According to 2022 findings by the U.S. Government Accountability Office (GAO), 91% of colleges either do not include or understate net price, the actual amount a student needs to pay after subtracting grant and scholarship aid in their aid offers; 41% of college do not include a net price, leaving students guessing how much they need to pay; and 50% understate the net price by excluding key costs and/or factoring in loans.

To make matters worse, many financial aid notification letters refer to loans as “awards,” making it seem to some students and parents that the money is a grant or a scholarship.
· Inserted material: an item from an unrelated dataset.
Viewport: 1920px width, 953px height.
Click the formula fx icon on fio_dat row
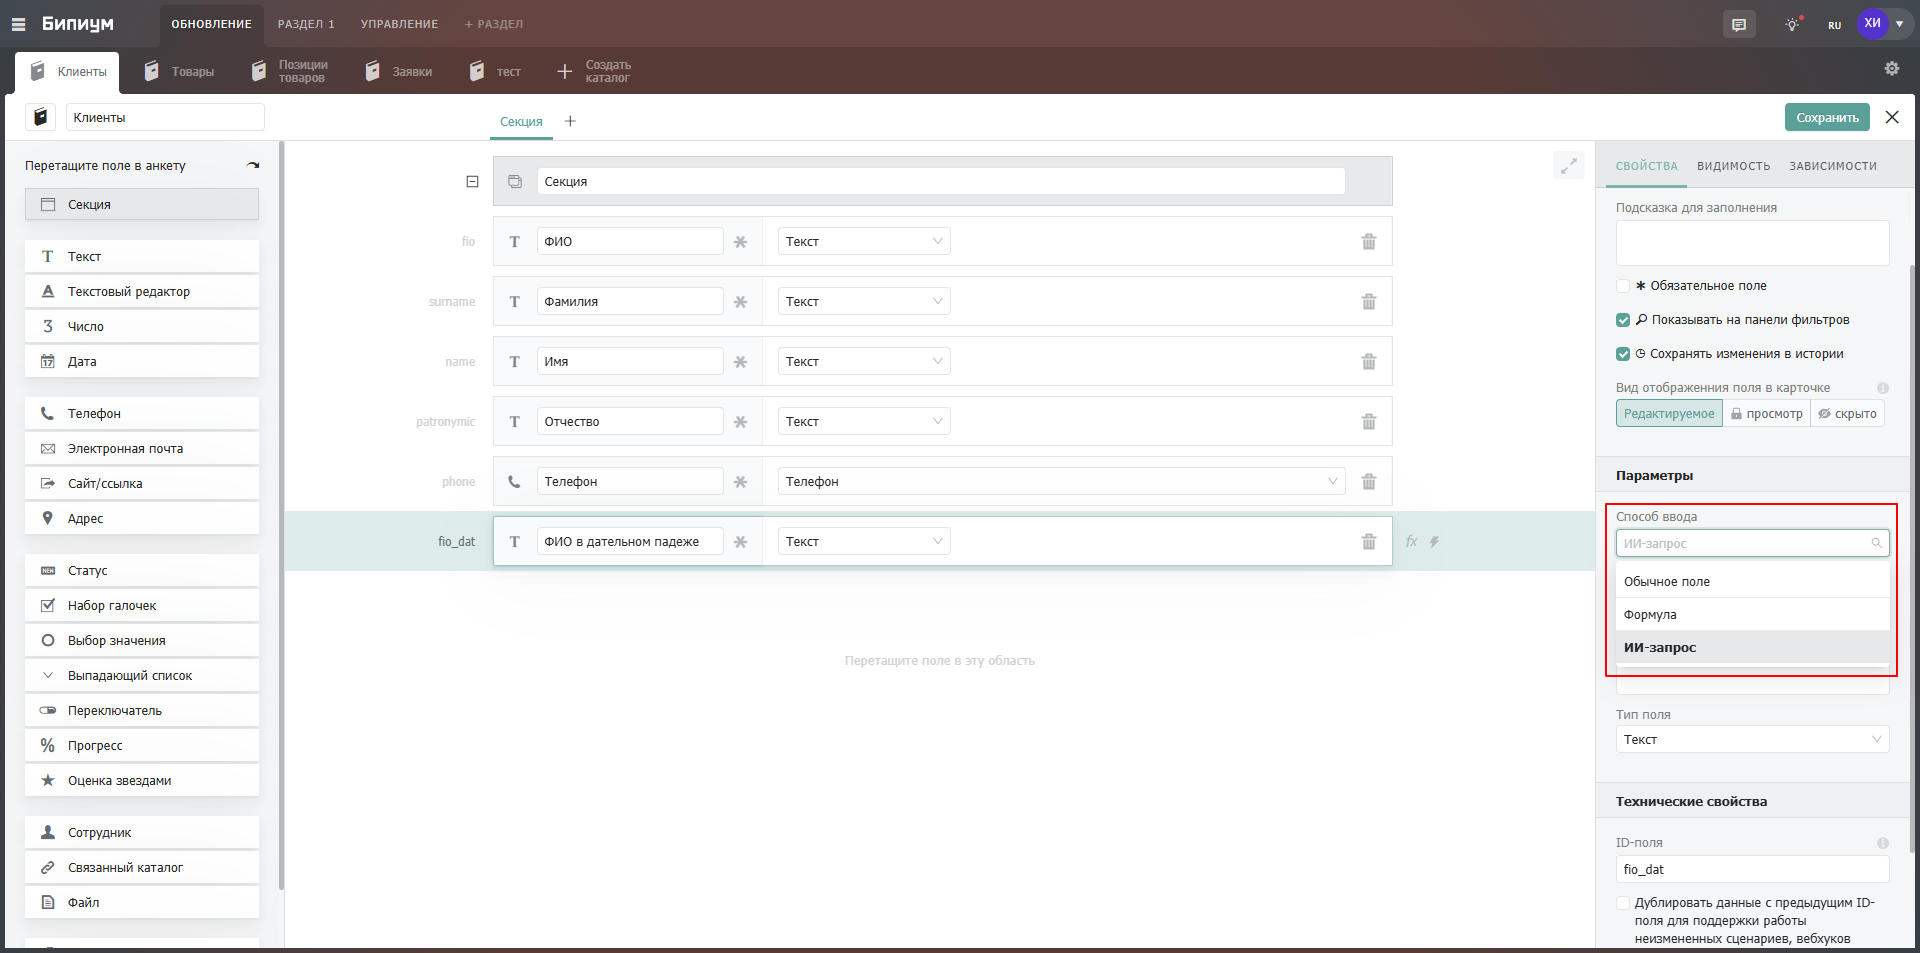click(x=1411, y=541)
In her role as a civil rights representative, Martinez advocated for referring to any money provided in the form of loans as exactly that, and the new rules reflect these changes in language.

At the same time, the rules prohibit the employment of individuals with a risky history with financial student aid management.

“Students should receive accurate financial aid offers that clearly state the money they must repay. These regulations eliminate a key barrier affecting positive outcomes for first-generation students,” said Sanchez.

 

Career Services Capacity Building

Finally, the new rules should help Latinos prepare better for the job market while they are still in school.   showed that internships were one of the most effective tools for career readiness. In fact, the study noted that Black and Hispanic computer science graduates were much more likely to get well-paying jobs if they had such internships on their résumés.

Still, a 2023 report by the education research foundation Strada found that only 39% of Latinos had gotten an internship by senior year, compared to 54% of white students.

UnidosUS’s education team is not surprised. Studies show that students with at least one parent who went to college are more likely to seek out and take on an internship, but UnidosUS’s data shows that 70% of Latino college students are first-generation.

The new rules address these gaps by requiring that higher education institutions have sufficient career services staff who are well-equipped to identify on-the-job opportunities.

“The success of students is impacted by the capability of institutions to provide a quality education free from abusive and deceptive practices that ultimately impact such students. These strengthened accountability rules for colleges and consumer protection rights will help ensure an equitable higher education system for all” said Sanchez.